- Engine: Aurora Engine
- Genre: Fantasy
- Running time: 90 min.
- Created by: Hugh Hancock
- Voices: Thom Tuck Charmaine Gilbert Alan Cross Caroline Dunford Paul A J Hamilton Johnnie Ingram Russell Lotan Sian Bevan Jehane Barbour David Reed
- Crew: Steve Wallace Johnnie Ingram Ross Bambrey Justin Hall Chris Cornwell Ben Sanders Phil Rice "Dragal 23" Murray Robertson
- Release(s): 26 April 2006 – 8 December 2006
- Formats: QuickTime, WMV, DivX
- No. of episodes: 14
- Website https://www.bloodspell.com/

= BloodSpell =

2006 fantasy film

BloodSpell is a 2006 fantasy film produced by Strange Company. BloodSpell employs filming techniques known as machinima, and is the first feature-length production to use BioWare's Aurora Engine, developed for the role-playing video game Neverwinter Nights, to generate the video portion of the film. The film was serially released in short episodes under the Creative Commons Attribution-NonCommercial-ShareAlike 2.5 License, which allows for redistribution, modification, and creation of fan fiction. Strange Company have asserted somewhat controversially that, as of 2006, BloodSpell, was the largest machinima production. The series features numerous cameo appearances, including several voice appearances from science fiction author Charles Stross.

==Plot==
BloodSpell tells the fictional story of Jered, a young Monk of the Church of the Angels, an organisation that exists to purify the Blooded, a term for those who release magical power when their blood is spilt. The story follows Jered as he joins forces with the Blooded in an attempt to gain his freedom.

==Development==
BloodSpell was in development for more than two years. In late 2003, executive producer Hugh Hancock first began to work on the project in response to a claim that his work had lost its "punk edge". Production costs were under £10,000.

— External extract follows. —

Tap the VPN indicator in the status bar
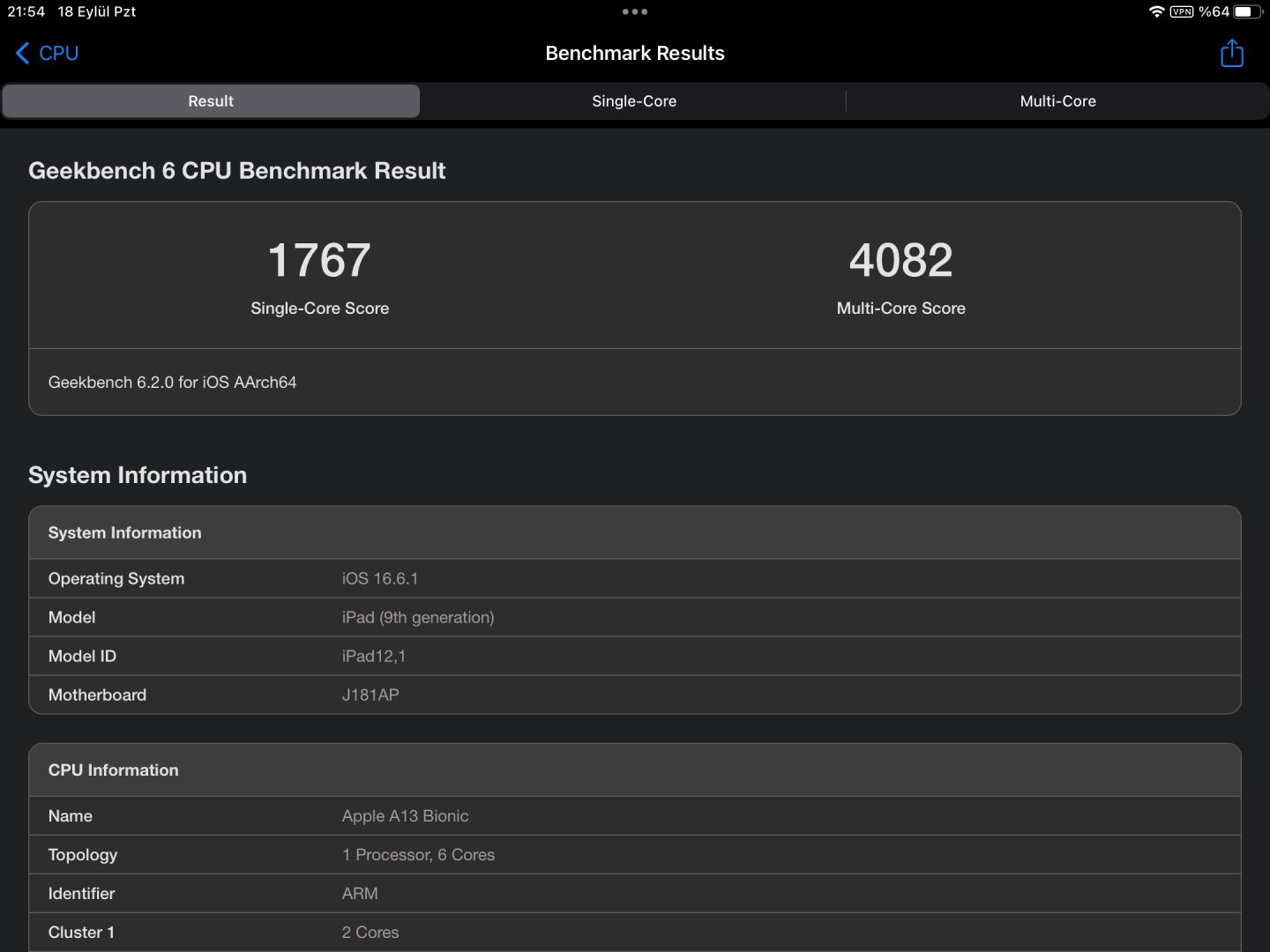1270x952 pixels. click(x=1181, y=11)
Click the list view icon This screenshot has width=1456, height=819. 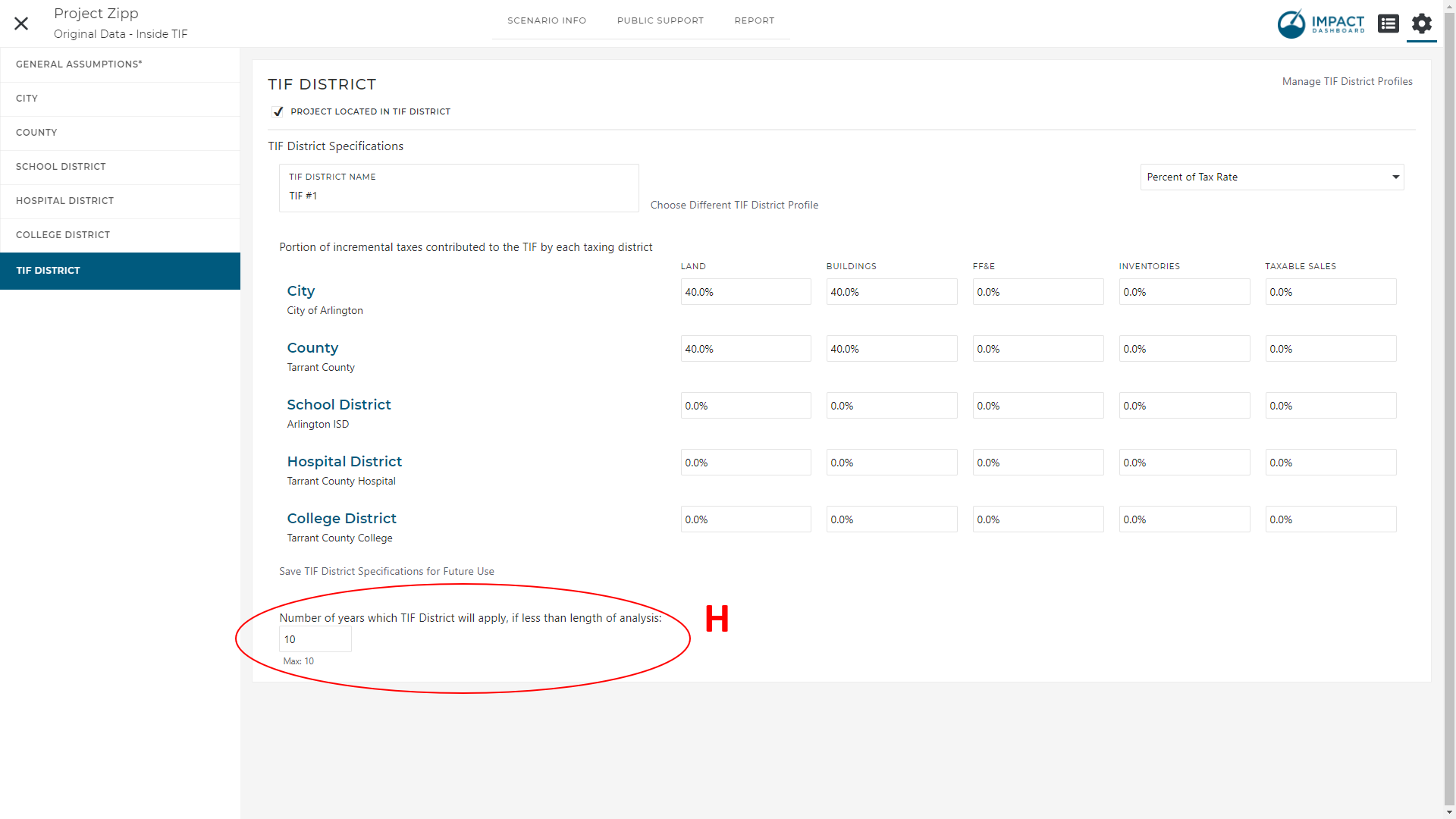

The film was made using the Neverwinter Nights Aurora game engine, which provides a Dungeon Master (DM) client that allows actor models to be created or removed at will. Multiple DMs can join a single local Neverwinter Nights server. Under this configuration, any character can be controlled by any of the DMs to accomplish actions that are needed for the scene being filmed.

Additionally, a number of modifications to Neverwinter Nights are used, from additional animations, to a custom set of camera tools, allowing scripted camera movements, to a texture switching OpenGL tool that allows for the appearance of lip syncing, referred to by the BloodSpell team as "TOGLFaceS" (Take Over GL Face Skins).

==Releases==
The first trailer for BloodSpell was released on 19 October 2005 and was followed by two teaser trailers in late April 2006. The first episode premiered on 26 April 2006, and the series concluded in late 2006 after fourteen episodes.

In August 2006, controversy involving BloodSpell occurred when the Leipzig Games Convention pronounced it too violent to be shown as part of their machinima showcase. The Games Conference later changed their position and allowed the film to be shown.

In 2007, the fourteen episodes were remastered into a feature film. In early 2008, a DVD image of the feature-length edit of BloodSpell was released under Creative Commons at the official site. The DVD includes three "Making of BloodSpell" documentaries.